Now that I am in a fortunate position it feels good to give back.
Arusha, Tanzania (PRWEB) November 15, 2013
Australian actress Rebel Wilson, nominated for the People’s Choice Award 2014 for her work in the ABC comedy Super Fun Night, may be famous for making people laugh, but one topic is no joking matter for her: education.
Rebel was a very serious student in high school and after graduation was accepted into law school.
“Even though I now work in the entertainment industry and get to make people laugh, when I was at school I tried hard in all my subjects and my final exam results got me into the top law school in Australia,” wrote the Bridesmaids and Pitch Perfect actress.

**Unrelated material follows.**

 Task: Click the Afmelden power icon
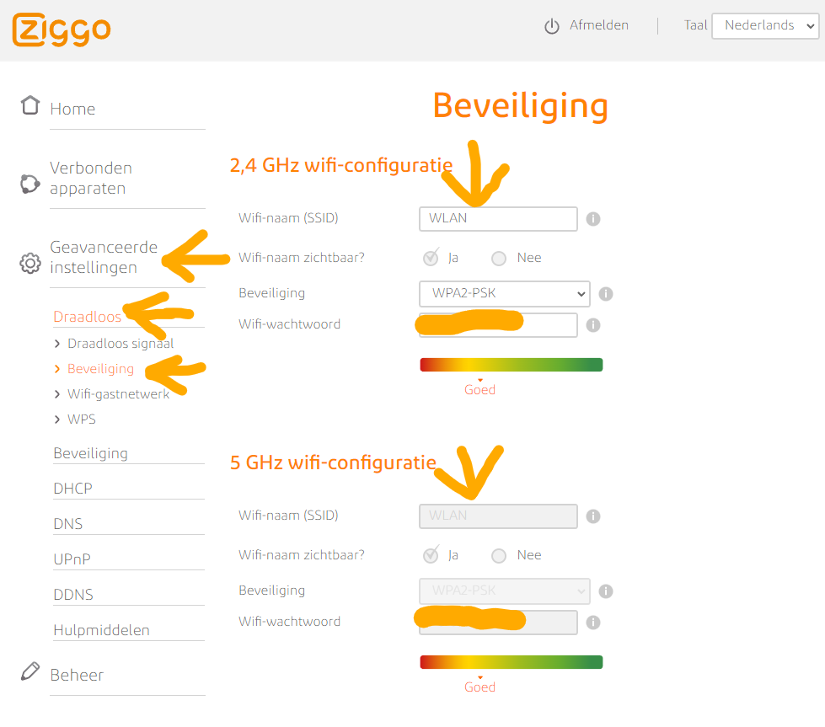552,26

Wilson revealed that piece of her history in a letter of advice to her sponsored student, an 11th grader from The School of St Jude, a non-profit school providing a free, high-quality education to over 1,600 poor students near Mount Kilimanjaro, in Tanzania.
“Education is your key to opportunity. I know I come from Australia, but I didn't grow up with much. I just believed in myself and tried to always improve. My advice would be to try your absolute hardest at school. Study hard and try different activities so that when you finish secondary school there will be lots of opportunities for you to pursue. When it comes time to decide what to do with your life I would say choose what you're passionate about and then work out a way to profit from that. Becoming an actress was the most risky path I could have taken, but it’s been such a fun path and the risk has more than paid off.”
Wilson got involved with the non-profit school in 2006, after she saw a documentary on ABC Australia about St Jude’s and its founder, an Australian teacher named Gemma Sisia.
“I just thought it was such an amazing idea and Gemma was really inspiring,” says Wilson.
Africa has had an important role in the actress’ life.
As a Rotary International Youth Ambassador for Australia, she lived in South Africa for a year, and traveled to rural areas in Swaziland, Malawi, Zimbabwe and Mozambique where kids had limited education or resources.
In one of these trips, Wilson got sick with malaria. One day, while she was delirious with high fevers, she had a vision of herself receiving an Oscar.
The fever subsided, but not the dream. As a result of that experience, Wilson decided to pursue an acting career, and education became an important cause for her.
“I think the work that St Jude does is important and amazing. I like that my donations are going directly to helping individuals at the school. Now that I am in a fortunate position it feels good to give back.”